À quelques mois de l'arrivée des militaires canadiens en Lettonie, les Forces armées n'anticipent pas d'affrontements physiques. C'est plutôt une possible campagne de désinformation russe et qui serait notamment diffusée sur les réseaux sociaux, qui inquiète les Forces.
Un texte de Raphaël Bouvier-Auclair
Peu après l'arrivée en Lituanie de soldats allemands le mois dernier, des rumeurs ont commencé à circuler.
Des militaires auraient violé une jeune lituanienne. L'information, envoyée entre autres au président du Parlement lituanien, s'est avérée non fondée et les autorités ont ouvert une enquête sur ses origines.
C'est ce genre de situation que les Forces canadiennes se préparent à affronter.
Comme l'Allemagne, le Canada s'apprête à déployer des militaires dans les pays baltes, voisins de la Russie, d'ici quelques mois. En juin, 450 militaires canadiens doivent arriver près de Riga en Lettonie, où ils dirigeront un bataillon de l'OTAN qui aura pour but de « renforcer la défense » des États baltes et de « dissuader » la Russie.
«On a des informations selon lesquelles il pourrait y avoir des efforts pour discréditer notre présence et également diviser les alliés.»
— Lieutenant-colonel Richard Perreault
Stratégie en place
Pendant le déploiement, quatre militaires basés en Lettonie auront pour mission de contrer les « fausses nouvelles » et les rumeurs. Ils collaboreront avec des collègues au pays et des représentants de l'OTAN. Le nombre de militaires spécialisés sur le terrain pourrait augmenter par moment.

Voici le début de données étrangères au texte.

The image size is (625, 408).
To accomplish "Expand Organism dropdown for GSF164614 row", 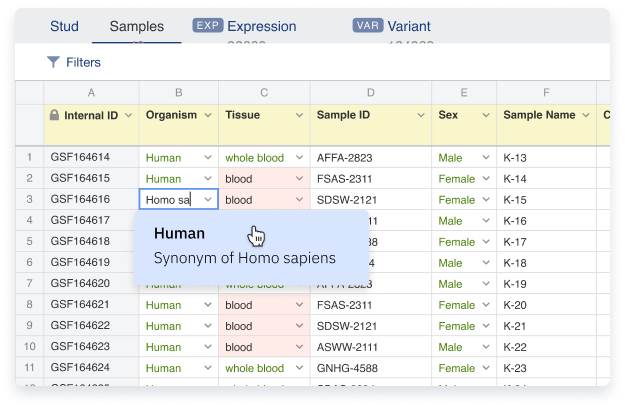I will 207,158.
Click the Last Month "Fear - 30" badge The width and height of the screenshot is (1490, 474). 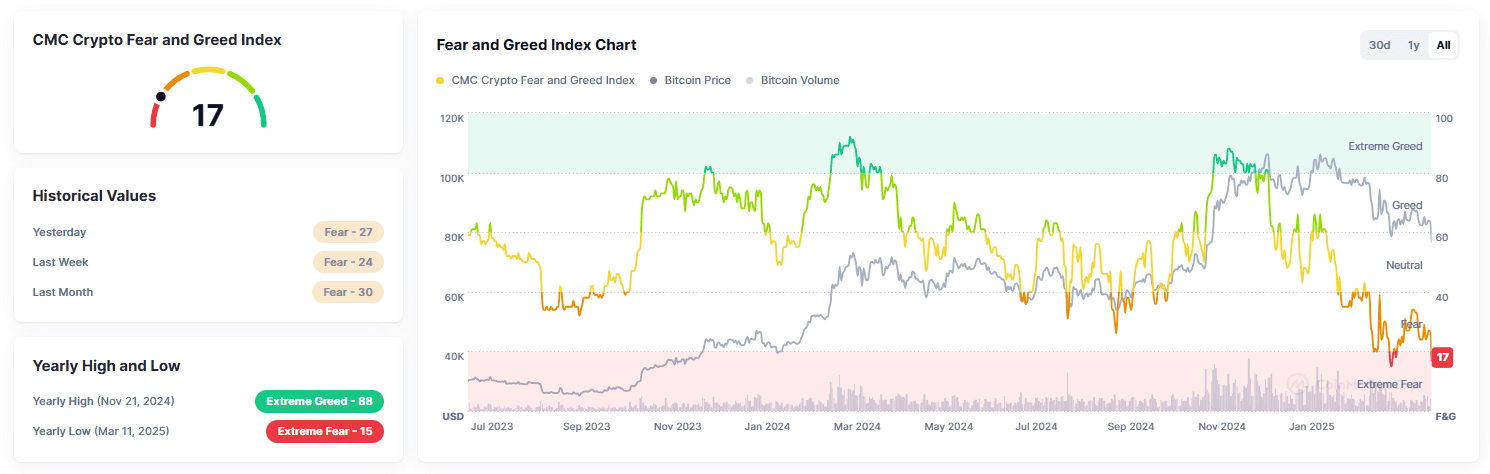point(348,292)
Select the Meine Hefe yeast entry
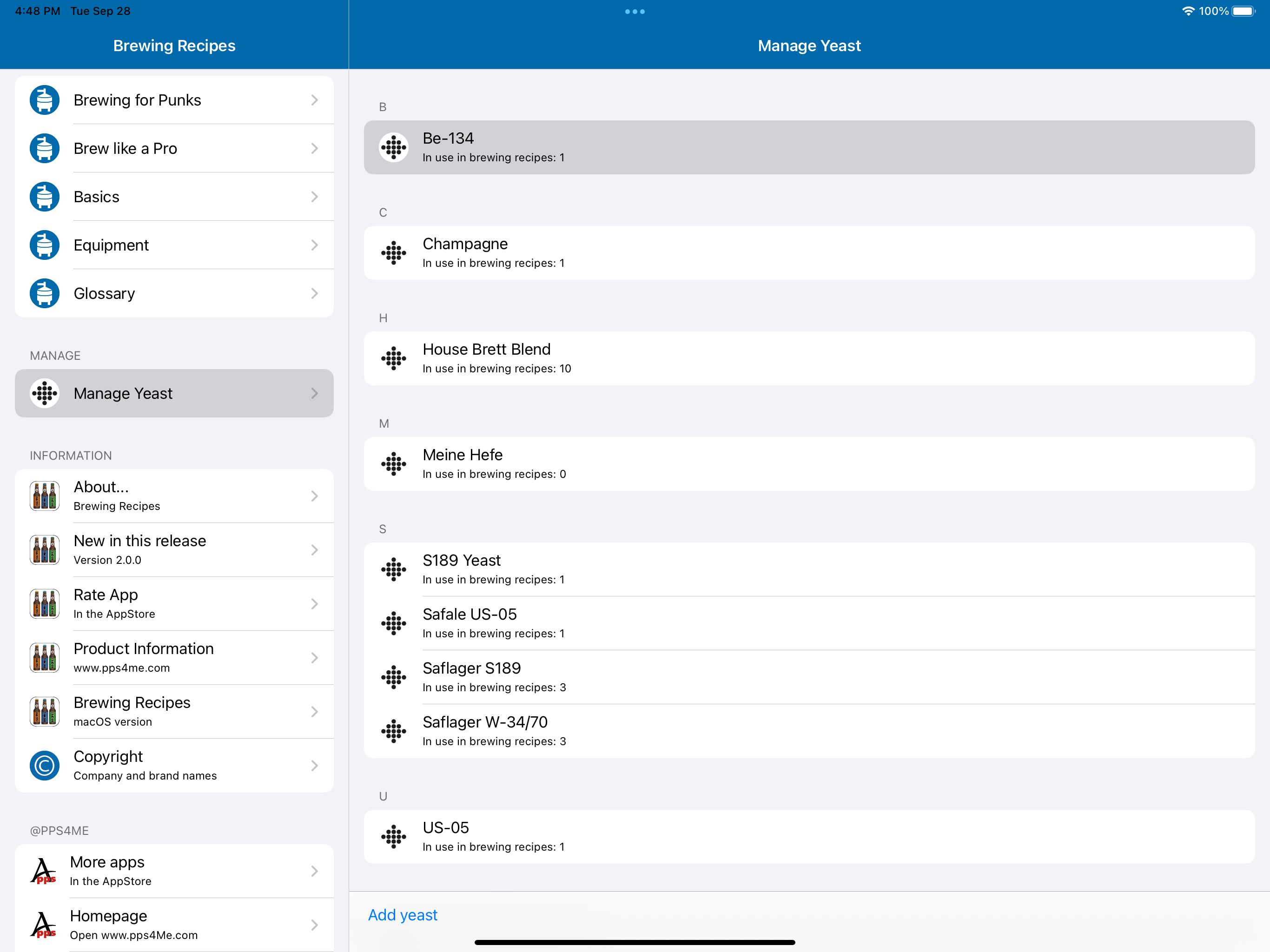This screenshot has width=1270, height=952. pos(808,464)
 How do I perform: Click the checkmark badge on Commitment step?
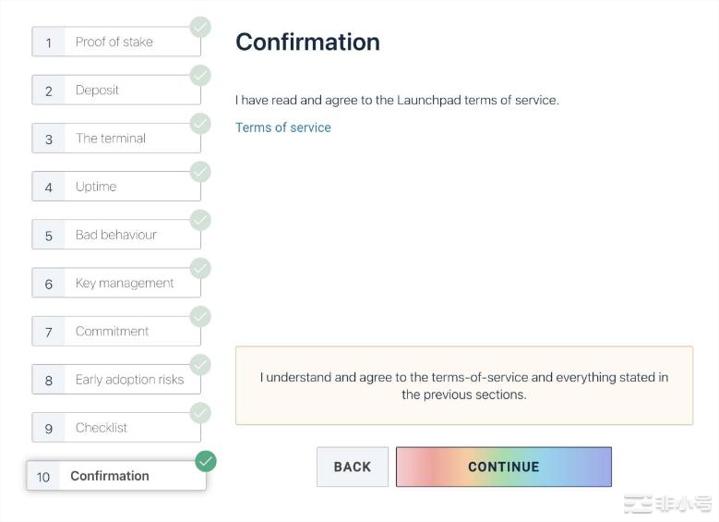201,316
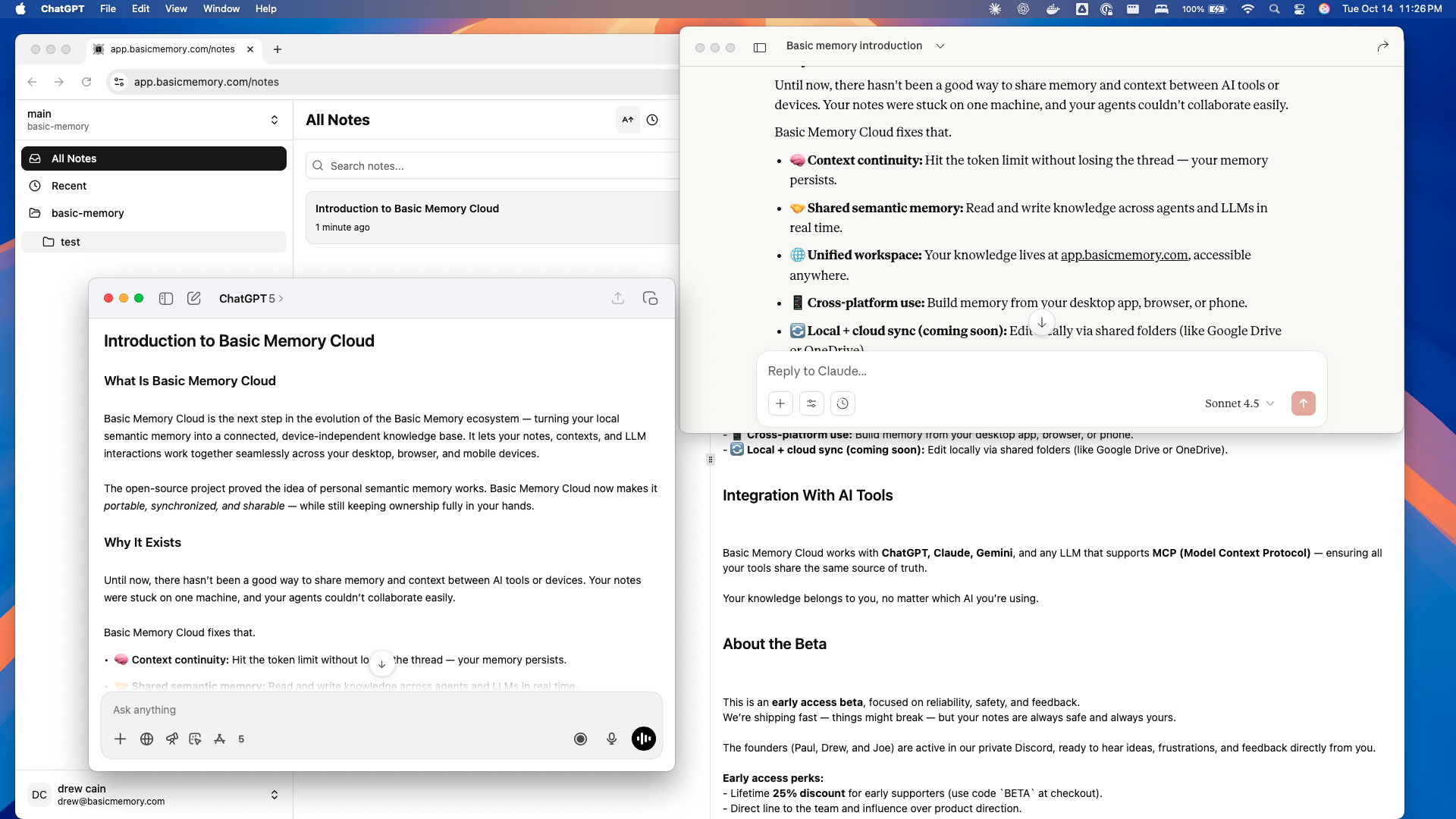Image resolution: width=1456 pixels, height=819 pixels.
Task: Open the Basic memory introduction title dropdown
Action: click(940, 46)
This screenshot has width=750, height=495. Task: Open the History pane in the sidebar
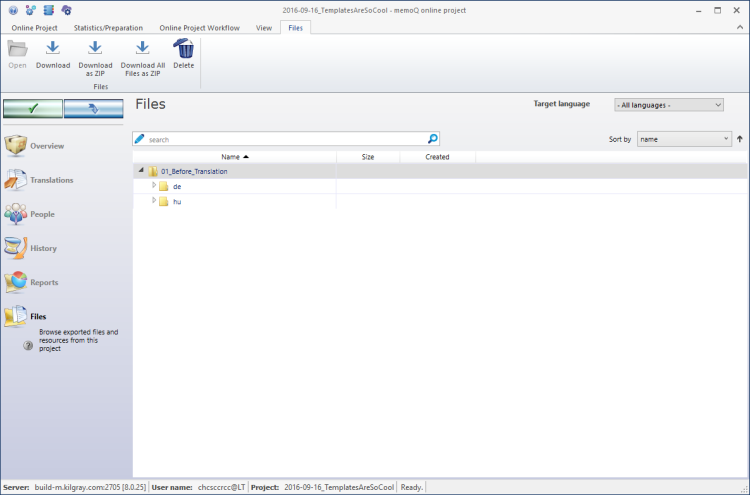(43, 248)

Pour répondre à ce genre de menace, les Forces ont développé un plan de communication stratégique. Quelques exemples de scénarios, comme des rumeurs entourant des inconduites sexuelles ou des accidents de la route ont été évoqués, mais vu la multitude de possibilités, les Forces se gardent une certaine latitude.
Il faudra donc vérifier les allégations, et si elles s'avèrent non fondées les démentir rapidement en coordonnant une réponse avec les alliés. Le tout dans un environnement où l’information se transmet rapidement, notamment par le biais des réseaux sociaux.
Pas un phénomène nouveau
Tant les Forces canadiennes que l’OTAN affirment que ce n’est pas la première fois qu’ils ont du travail à accomplir sur le front de l’information. Mais à l’OTAN, on convient que c’est désormais « plus intense ».
Selon le titulaire de la chaire d’études ukrainiennes à l’Université d’Ottawa, Dominique Arel, les rumeurs et les fausses informations sont des armes qui ont beaucoup été utilisées et développées pendant la guerre entre l’Ukraine et les rebelles prorusses.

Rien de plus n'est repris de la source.